In reply, Barwick explained that Aboriginal people were Australian citizens under the Nationality and Citizenship Act, but that any limitations to their rights as citizens came from laws passed by state legislatures.
In 1958 Mary Bennett, a Western Australian activist who was both attuned to the needs of her impoverished Kalgoorlie Aboriginal neighbours and aware of moves within the international community to safeguard the rights of colonised peoples, drew attention to International Labour Organization (ILO) Convention 107 concerning 'the protection of indigenous and other tribal and semi-tribal populations in independent countries'.
Whereas the Declaration of Human Rights emphasised the universal rights of all people, the ILO Convention looked specifically at the rights of Indigenous peoples who had been colonised. It sought to secure for Indigenous populations the same legal protections offered to the rest of the community.
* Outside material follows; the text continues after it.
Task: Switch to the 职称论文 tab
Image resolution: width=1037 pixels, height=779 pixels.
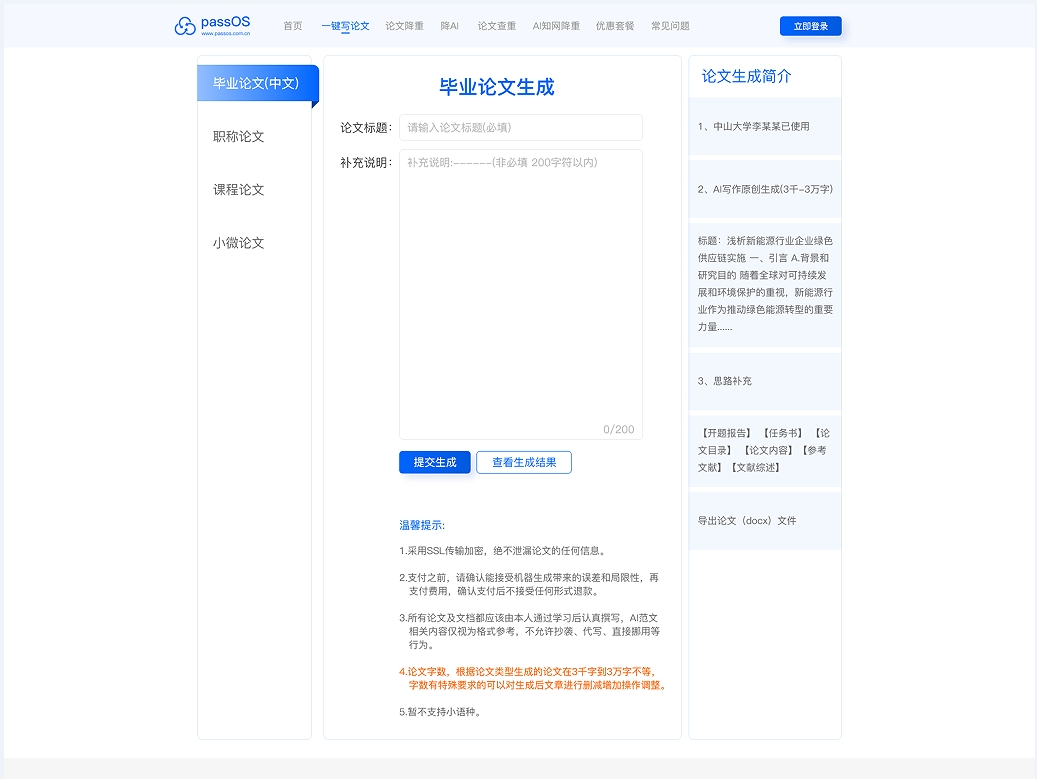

While the basic focus of Convention 107 was on equal rights and integration, it went further, stating:
The right of ownership, collective or individual, of the members of the populations concerned over the lands which these populations traditionally occupy shall be recognised.
Australia, however, did not sign the convention.
The agenda of the second annual conference of FCAA, which was held in Melbourne in 1959, was shaped according to the articles of Convention 107 as a way of alerting other activists of this international convention and its relevance to Australia.
One conclusion they came to was that the Australian Constitution needed to be changed so that the Commonwealth government could take a more active role and responsibility. Another was to continue to publicise cases of injustice.
The FCAA showed that it was prepared to challenge both law makers and law enforcers, such as mission superintendents and clerks of petty sessions.
In remote parts of the country the police officer often had the additional titles of local Protector of Aborigines and the Clerk of Petty Sessions as well as being under sometimes intense pressure to support pastoralists in conflicts with local Aborigines.
'Theoretical' citizenship rights meant next to nothing in a conflict which saw the rights of pastoralists to protection of their property — cattle — overriding the rights of a people to their hunting land.
Social Darwinism provided a rationale for dispossession, retaliation after cattle theft, and the use of leg irons. Social Darwinists argued that the Aboriginal race was genetically inferior to Europeans and therefore less fit in the battle for survival.